■ **What this task involves**: Your task is to print each record exactly as it reads.

■ **Listed entries**:
>>
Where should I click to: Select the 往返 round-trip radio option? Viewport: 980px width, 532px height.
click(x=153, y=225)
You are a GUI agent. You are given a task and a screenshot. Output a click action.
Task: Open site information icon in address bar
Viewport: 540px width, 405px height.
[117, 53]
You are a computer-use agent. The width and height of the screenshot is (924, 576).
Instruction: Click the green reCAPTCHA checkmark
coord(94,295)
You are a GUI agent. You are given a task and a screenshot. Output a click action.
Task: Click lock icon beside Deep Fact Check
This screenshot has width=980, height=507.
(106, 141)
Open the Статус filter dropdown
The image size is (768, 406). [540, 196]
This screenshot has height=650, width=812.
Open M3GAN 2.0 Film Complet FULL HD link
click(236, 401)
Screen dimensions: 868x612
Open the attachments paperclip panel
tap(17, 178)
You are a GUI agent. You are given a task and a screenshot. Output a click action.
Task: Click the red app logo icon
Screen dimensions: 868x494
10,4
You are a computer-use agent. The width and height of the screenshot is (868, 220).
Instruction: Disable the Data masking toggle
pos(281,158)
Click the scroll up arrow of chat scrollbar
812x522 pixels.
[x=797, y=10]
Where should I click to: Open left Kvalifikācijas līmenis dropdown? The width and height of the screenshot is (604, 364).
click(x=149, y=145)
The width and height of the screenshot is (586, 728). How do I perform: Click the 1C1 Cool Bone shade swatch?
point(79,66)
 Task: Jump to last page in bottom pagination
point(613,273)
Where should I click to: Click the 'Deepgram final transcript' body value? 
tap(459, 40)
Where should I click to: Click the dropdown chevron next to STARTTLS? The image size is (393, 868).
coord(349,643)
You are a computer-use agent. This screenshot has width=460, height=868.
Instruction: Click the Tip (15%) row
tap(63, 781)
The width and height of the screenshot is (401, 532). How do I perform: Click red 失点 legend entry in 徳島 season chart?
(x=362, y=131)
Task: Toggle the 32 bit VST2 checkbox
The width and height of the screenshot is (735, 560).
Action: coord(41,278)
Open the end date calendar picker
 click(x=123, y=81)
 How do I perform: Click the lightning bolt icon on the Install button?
<<
■ **Exercise solution**:
Where should I click to: Select the 往返 round-trip radio option? Viewport: 980px width, 532px height.
click(x=153, y=225)
You are a GUI agent. You are given a task and a screenshot. Output a click action.
Task: Open site information icon in address bar
Viewport: 540px width, 405px height.
[117, 53]
You are a computer-use agent. The width and height of the screenshot is (924, 576).
Instruction: Click the green reCAPTCHA checkmark
coord(94,295)
You are a GUI agent. You are given a task and a screenshot. Output a click action.
Task: Click lock icon beside Deep Fact Check
This screenshot has width=980, height=507.
(106, 141)
Open the Статус filter dropdown
The image size is (768, 406). [540, 196]
This screenshot has height=650, width=812.
Open M3GAN 2.0 Film Complet FULL HD link
click(236, 401)
Screen dimensions: 868x612
Open the attachments paperclip panel
tap(17, 178)
You are a GUI agent. You are given a task and a screenshot. Output a click action.
Task: Click the red app logo icon
Screen dimensions: 868x494
10,4
You are a computer-use agent. The width and height of the screenshot is (868, 220).
Instruction: Disable the Data masking toggle
pos(281,158)
Click the scroll up arrow of chat scrollbar
812x522 pixels.
[x=797, y=10]
Where should I click to: Open left Kvalifikācijas līmenis dropdown? The width and height of the screenshot is (604, 364).
click(x=149, y=145)
The width and height of the screenshot is (586, 728). How do I perform: Click the 1C1 Cool Bone shade swatch?
point(79,66)
 Task: Jump to last page in bottom pagination
point(613,273)
Where should I click to: Click the 'Deepgram final transcript' body value? 
tap(459, 40)
Where should I click to: Click the dropdown chevron next to STARTTLS? The image size is (393, 868).
coord(349,643)
You are a computer-use agent. This screenshot has width=460, height=868.
Instruction: Click the Tip (15%) row
tap(63, 781)
The width and height of the screenshot is (401, 532). How do I perform: Click red 失点 legend entry in 徳島 season chart?
(x=362, y=131)
Task: Toggle the 32 bit VST2 checkbox
The width and height of the screenshot is (735, 560).
Action: coord(41,278)
Open the end date calendar picker
 click(x=123, y=81)
 How do I perform: Click the lightning bolt icon on the Install button?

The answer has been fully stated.